Sport | Fußball
03.05.2018

Ulreich & Co.: Die schwerwiegendsten Tormann-Patzer

Der Bayern-Goalie ist nach seinem Fauxpas gegen Real in aller Munde. Vor ihm patzten aber schon namhaftere Keeper.

Sven Ulreich saß einsam auf dem Rasen des Estadio Santiago Bernabéu. Weit und breit war kein anderer Spieler in der Bayern-Hälfte. Der 29-jährige Vertreter von Manuel Neuer schockte mit seinem Patzer am Dienstagabend vor dem Treffer zum 1:2 den FC Bayern beim Sturmlauf Richtung Champions-League-Endspiel.

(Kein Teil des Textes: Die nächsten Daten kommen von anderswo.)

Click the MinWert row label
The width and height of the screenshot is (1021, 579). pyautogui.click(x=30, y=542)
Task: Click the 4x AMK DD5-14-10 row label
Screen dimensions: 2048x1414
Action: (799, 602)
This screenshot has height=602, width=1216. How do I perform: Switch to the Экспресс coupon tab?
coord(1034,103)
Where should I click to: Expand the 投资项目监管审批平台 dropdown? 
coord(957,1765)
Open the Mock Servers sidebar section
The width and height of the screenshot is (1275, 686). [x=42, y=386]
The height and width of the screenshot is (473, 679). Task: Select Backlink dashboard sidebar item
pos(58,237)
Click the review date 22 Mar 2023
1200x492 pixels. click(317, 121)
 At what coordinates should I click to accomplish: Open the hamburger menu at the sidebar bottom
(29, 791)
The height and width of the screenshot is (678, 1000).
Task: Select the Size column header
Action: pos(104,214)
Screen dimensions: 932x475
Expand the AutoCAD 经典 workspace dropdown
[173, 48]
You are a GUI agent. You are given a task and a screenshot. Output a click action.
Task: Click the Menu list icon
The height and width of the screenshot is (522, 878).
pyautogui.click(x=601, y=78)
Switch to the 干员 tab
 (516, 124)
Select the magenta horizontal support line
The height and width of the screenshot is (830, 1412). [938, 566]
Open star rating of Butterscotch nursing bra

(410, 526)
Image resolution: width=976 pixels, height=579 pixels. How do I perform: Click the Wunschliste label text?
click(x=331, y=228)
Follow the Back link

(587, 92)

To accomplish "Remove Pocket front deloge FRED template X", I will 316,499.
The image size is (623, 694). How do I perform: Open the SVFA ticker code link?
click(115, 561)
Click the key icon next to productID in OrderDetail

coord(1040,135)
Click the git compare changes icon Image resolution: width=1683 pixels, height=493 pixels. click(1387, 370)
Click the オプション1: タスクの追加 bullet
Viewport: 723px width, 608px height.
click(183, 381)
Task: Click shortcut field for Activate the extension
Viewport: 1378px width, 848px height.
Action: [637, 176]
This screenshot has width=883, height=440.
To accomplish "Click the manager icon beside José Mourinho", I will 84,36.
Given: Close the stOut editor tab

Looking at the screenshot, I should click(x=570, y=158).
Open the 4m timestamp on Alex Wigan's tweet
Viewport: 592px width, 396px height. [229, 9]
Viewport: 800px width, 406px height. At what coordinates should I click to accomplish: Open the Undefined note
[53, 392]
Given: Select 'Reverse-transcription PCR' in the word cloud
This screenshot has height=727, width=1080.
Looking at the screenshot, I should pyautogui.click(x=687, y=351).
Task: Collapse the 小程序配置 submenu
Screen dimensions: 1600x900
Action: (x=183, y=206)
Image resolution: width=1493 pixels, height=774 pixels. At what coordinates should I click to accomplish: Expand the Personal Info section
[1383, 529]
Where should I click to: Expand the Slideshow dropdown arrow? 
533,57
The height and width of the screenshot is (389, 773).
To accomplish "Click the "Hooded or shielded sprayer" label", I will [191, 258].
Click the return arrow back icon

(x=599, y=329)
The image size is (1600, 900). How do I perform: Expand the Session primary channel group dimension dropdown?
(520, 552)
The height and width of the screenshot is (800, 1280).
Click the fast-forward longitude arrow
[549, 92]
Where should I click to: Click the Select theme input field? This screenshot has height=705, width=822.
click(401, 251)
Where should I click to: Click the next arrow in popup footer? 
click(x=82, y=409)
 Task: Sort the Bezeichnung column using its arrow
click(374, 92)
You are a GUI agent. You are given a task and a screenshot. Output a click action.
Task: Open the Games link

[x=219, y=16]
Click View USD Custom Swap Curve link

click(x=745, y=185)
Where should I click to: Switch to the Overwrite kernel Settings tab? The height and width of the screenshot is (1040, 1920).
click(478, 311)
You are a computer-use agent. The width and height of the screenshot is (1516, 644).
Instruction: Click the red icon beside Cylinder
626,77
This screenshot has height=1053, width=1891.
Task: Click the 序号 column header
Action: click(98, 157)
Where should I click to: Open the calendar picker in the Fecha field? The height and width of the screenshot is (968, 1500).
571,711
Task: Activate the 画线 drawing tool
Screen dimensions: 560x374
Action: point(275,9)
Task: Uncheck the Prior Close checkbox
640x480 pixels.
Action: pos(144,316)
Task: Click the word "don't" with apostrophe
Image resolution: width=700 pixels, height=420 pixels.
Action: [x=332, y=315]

„Man kann einfach sagen, Sven hat einen Blackout gehabt“, sagte Trainer Jupp Heynckes nach dem dramatischen Aus beim 2:2 gegen Titelverteidiger Real Madrid. Ulreich selbst entschuldigte sich am Tag nach dem Ausscheiden via Instagram bei seinen Teamkollegen für den „unnötigen Fehler“. „Ich kann es mir nicht erklären. Es tut mir leid... für mein Team und für euch Fans.“

Für die Nummer zwei im Tor der Bayern ist es zwar kein Trost, doch vor ihm leisteten sich schon viel namhaftere Tormänner Patzer, die in kollektiver Erinnerung geblieben sind.  

1. Peter Schmeichel

Der legendäre Däne war acht Jahre lang der Felsen im Tor von Manchester United. Doch auch der zweimalige Welttorhüter hatte seine schlechten Tage - so wie an diesem 15. Februar 1998. In der fünften Runde des FA-Cups lieferte der Blondschopf mit einem Querschläger die Vorlage zum Ausgleichstreffer von Underdog Barnsley. Es kam zu einem Wiederholungsspiel, das der Außenseiter 3:2 gewann und somit ManUniteds Traum vom Triple zerstörte.

2. Fabian Barthez

Auch Schmeichels französischer Nachfolger im Tor der Red Devils war immer wieder für einen Aussetzer zu haben. In der Saison 2001/'02 patzte er im Knüller beim FC Arsenal gleich zwei Mal, beide Male war sein Landsmann Thierry Henry der Nutznießer. Besonders schmerzvoll für den Teamgoalie war der missglückte Ausflug vor dem 1:3. Arsenal setzte sich mit dem Sieg ab und holte sich den Meistertitel. Titelverteidiger ManUnited wurde "nur" Dritter.

3. David Seaman

Ach, das ewige Thema England und seine Torhüter. Der Arsenal-Keeper mit dem Pferdeschwanz und dem Schnauzbart konnte einem manchmal richtig leid tun. So oft wurde er von der englischen Presse in die Mangel genommen. Nach der Bogenlampe von Ronaldinho im WM-Viertelfinale 2002 gegen Brasilien und dem folgenden WM-Aus war es besonders schlimm. 

4. Robert Green

Seamans Nachfolger haben aus seinen Fehlern gelernt? Nicht wirklich. Greens Patzer bei der WM 2010 im Match gegen die USA war ein gefundenes Fressen für die englische Presse. "Wenigstens eine britische Verschmutzung, über die sich die Amerikaner nicht aufregen werden" oder "Steven Gerrard hat gesagt: Das ganze Team steht hinter Robert Green. Späte Einsicht: Dort hätten sie mal vorher stehen sollen" war in Tabloiden unter anderem zu lesen.

5. Scott Carson

2007: Schwerwiegend war der Fehler von Carson in seinem erst zweiten Match als Nationalgoalie. Der damals 22-Jährige ließ einen harmlosen Weitschuss des Kroaten Niko Kranjcar ins Tor gleiten. Das sah wahrlich recht peinlich aus. Die Engländer verloren in der EM-Qualifikation daheim 2:3 und verpassten die EURO 2008 in Österreich und der Schweiz. Der damalige Teamchef Steve McClaren musste einen Tag nach der Schmach seinen Sessel räumen, der Verband warf ihm unter anderem vor, in so einem wichtigen Match einen zu unerfahrenen Goalie ins Tor gestellt zu haben.